[Prevalence and risk factors associated with intradialytic hypotension in Sub-Saharan Africa: The case of Burkina Faso].
Ann Cardiol Angeiol (Paris) 2021;
71:27-31. [PMID:
33637316 DOI:
10.1016/j.ancard.2021.01.002]
[Citation(s) in RCA: 0] [Impact Index Per Article: 0] [Reference Citation Analysis] [Abstract] [Key Words] [Track Full Text] [Journal Information] [Subscribe] [Scholar Register] [Received: 11/27/2020] [Accepted: 01/28/2021] [Indexed: 10/22/2022]
Abstract
AIM
The aim of our study was to determine the prevalence and factors associated with intradialytic hypotension in our cohort of chronic hemodialysis patients.
METHODS
This was a prospective monocentric study over a six-month period. Intradialytic hypotension was defined as a decrease in systolic blood pressure ≥ 20mmHg or a decrease in mean arterial pressure of 10mmHg associated with clinical events and the need for nursing interventions.
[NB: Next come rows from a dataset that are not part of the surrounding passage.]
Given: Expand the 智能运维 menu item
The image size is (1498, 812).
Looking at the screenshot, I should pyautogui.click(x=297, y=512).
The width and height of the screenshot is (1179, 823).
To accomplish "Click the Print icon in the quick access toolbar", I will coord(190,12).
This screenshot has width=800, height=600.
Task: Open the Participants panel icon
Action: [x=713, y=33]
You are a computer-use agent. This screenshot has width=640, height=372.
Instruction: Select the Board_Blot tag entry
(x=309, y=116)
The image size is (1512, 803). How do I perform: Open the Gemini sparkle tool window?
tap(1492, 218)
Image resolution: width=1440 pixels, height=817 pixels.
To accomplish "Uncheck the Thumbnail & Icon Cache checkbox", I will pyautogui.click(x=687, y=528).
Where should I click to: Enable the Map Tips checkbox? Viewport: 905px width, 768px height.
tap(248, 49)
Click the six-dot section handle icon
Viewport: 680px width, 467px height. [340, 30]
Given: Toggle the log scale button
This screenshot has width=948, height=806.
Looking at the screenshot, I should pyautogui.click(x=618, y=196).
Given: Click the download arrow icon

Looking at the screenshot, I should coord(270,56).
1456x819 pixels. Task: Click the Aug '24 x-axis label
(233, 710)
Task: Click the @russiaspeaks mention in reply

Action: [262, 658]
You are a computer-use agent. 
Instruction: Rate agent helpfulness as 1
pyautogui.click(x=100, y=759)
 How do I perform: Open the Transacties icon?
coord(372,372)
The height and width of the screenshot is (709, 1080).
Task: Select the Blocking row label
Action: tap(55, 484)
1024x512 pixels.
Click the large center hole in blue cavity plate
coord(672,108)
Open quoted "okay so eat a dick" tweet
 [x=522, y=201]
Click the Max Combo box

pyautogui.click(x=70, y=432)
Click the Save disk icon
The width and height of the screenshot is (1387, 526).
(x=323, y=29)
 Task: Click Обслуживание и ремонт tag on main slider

The groups were compared using univariate analysis of variance.
RESULTS
We included 48 patients and counted 3014 hemodialysis sessions. The mean age was 44.7±15 years. The prevalence of intradialytic hypotension was 12.4%, with cramps 20 (41.7%) as the main symptom. Factors associated with frequent intradialytic hypotension compared to the groups without intradialytic hypotension and with infrequent intradialytic hypotension were age (61±13 years, p=0.018), diabetes (33.3%, p=0.019), high body mass index (27, 3±7.8kg/m2, p=0.002), interdialytic weight gain ≥ 5% of baseline weight (66.7%, p=0.033), hourly ultrafiltration (800±275ml/h, p=0.037) and perdialytic feeding (33.3%, p=0.016). Low pre-dialysis diastolic blood pressure (72±13mmHg, p=0.012) and high baseline weight (73.9±17.5kg, p=0.028) were associated with frequent versus infrequent intradialytic hypotension.
CONCLUSION
Intradialytic hypotension is common in our context. Its prevention in at-risk patients is critical to reducing morbidity and mortality and improving quality of life.